Some of the chapters in the history books seem to be as bad as this; one or two were probably worse. But make no mistake about it: this is no time for cowards to hide behind the second person.
I’m not dying, and I feel horrible about it.
I am thriving over and above and in addition to, survival itself. Living in the Care Center of a continuing care retirement facility called Kendal at Oberlin (Oberlin, Ohio) I am safely ensconced in a lock down due to Covid-19. At 68 years old with degenerative disc disease and a past history of MS, I live in the Assisted Living area. I am younger, more mobile, and mentally alert than many of my neighbors. P is 102, Q is turning 100 next month, while others are between their mid 80’s to 9O’s. In one direction my hallway is filled with the most independent of us, and down the other side and turn left at the T intersection, some are nearly blind, totally deaf, in early stages of dementia, post stroke, socially disinterested, and/or owning a host of other ailments. Powered wheelchairs, scooters, and walkers are the norm.
Ohio has a governor who was proactive in establishing restrictive guidelines early on. He was determined to do his best slowing down the transmission of the virus giving hospitals a chance to accommodate what is potentially becoming an overwhelming crisis. Nobody goes in or out of here unless vetted daily (staff and service vendors) and visitors are only allowed for loved ones in a terminal situation. The first two days of fluid protocols were tough. Initially we couldn’t eat together anymore, (trays delivered to our rooms) then we couldn’t leave at all for our usual groups or committees or walks outside, and then the no visitor edict came down from above, applying even to spouses who live just on the other side of the closed doors. Keep your six foot distance at all times and wash, sanitize, and wash your hands again.
After adjusting to my lack of freedoms, I discovered I am simply grateful. Grateful to be cared for and very grateful for cyberspace through which I am able to contact my family and friends. This gratitude is amplified by knowing there are millions affected by this virus for whom the pandemic is already both a health and an economic disaster. The ripple effect of lost jobs as more venues are shut down, as students of all ages are staying home with their families, as lost plans of future expansion are rendered null in this new world- is staggering.
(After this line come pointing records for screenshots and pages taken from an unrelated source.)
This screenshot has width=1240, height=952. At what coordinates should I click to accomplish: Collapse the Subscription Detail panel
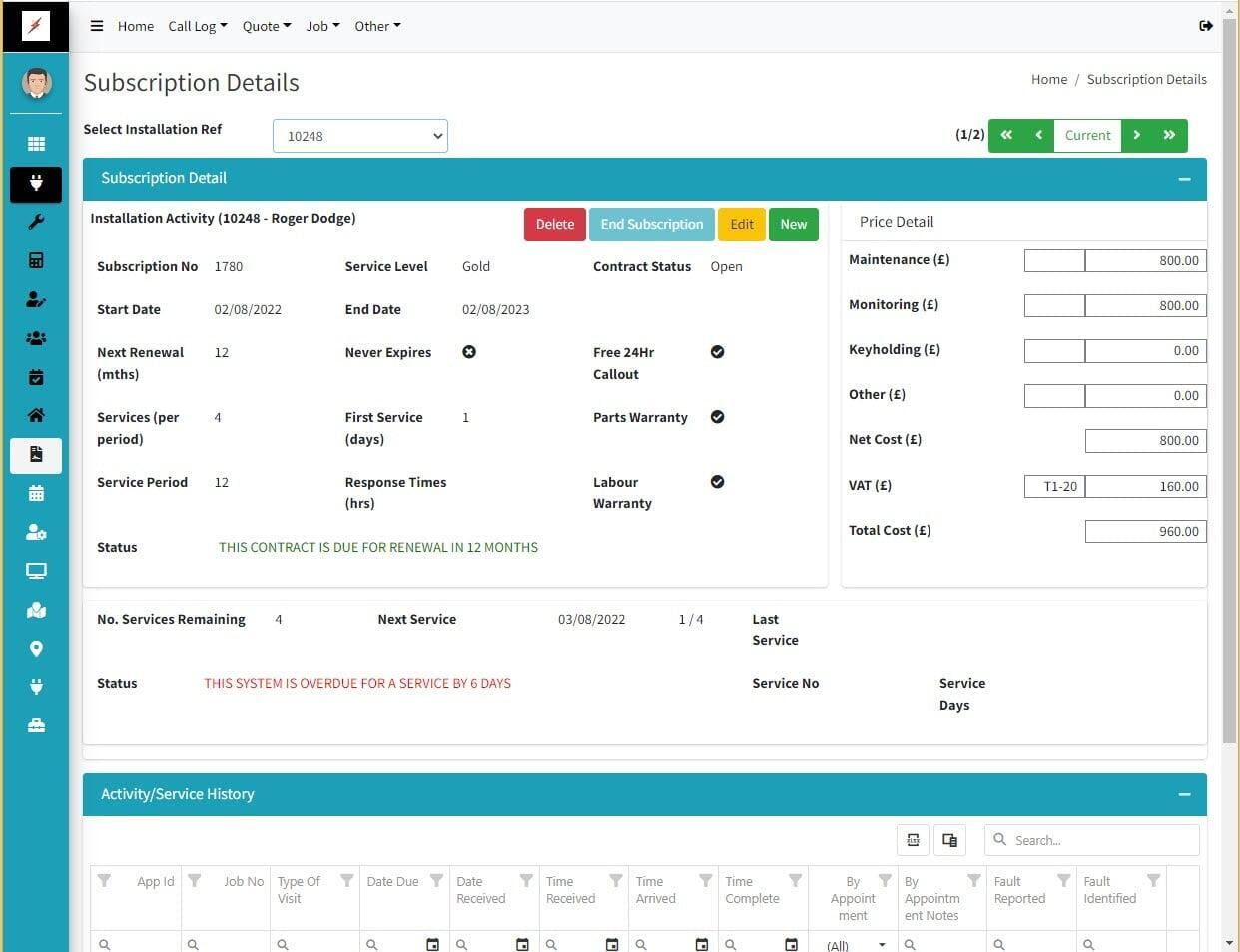[1184, 179]
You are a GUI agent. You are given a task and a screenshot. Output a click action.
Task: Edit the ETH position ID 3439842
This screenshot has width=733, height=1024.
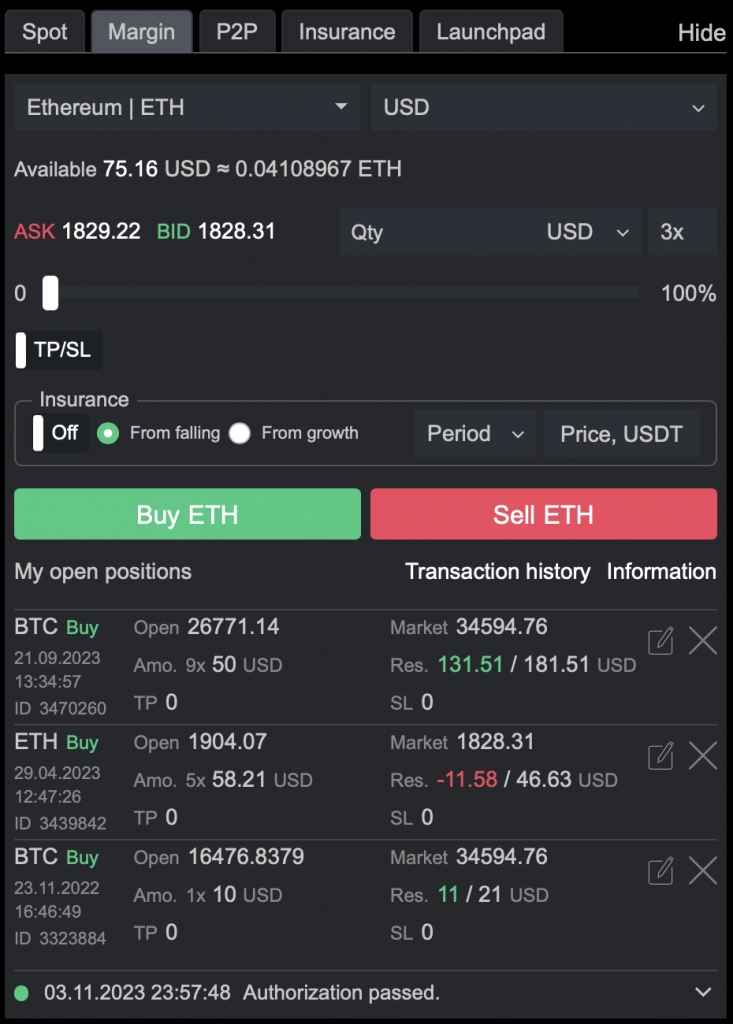point(660,756)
The financial effects may last even longer than the rising and falling statistics of contagion we are daily stunned by.
How protected I am. How newly aware we all are that the potential for death and radical change is always present. Now this awareness has a new name in the package of a small virus, insisting that we are all interconnected, and that draconian changes in our lifestyles in major ways can possibly save, not just you and yours, but eventually, all planetary creatures.
May more of us find ways to support surthrival for everyone, everywhere.
* The prefix “Sur” means: over, above, in addition.
2 thoughts on “Two Points of View”
Surthrival is the word of the year! I am always looking for a way to say that I am alive and thriving with cancer. I don’t like military metaphors or fighting metaphors. This word sums it up perfectly. I’m with you in spirit, Judi.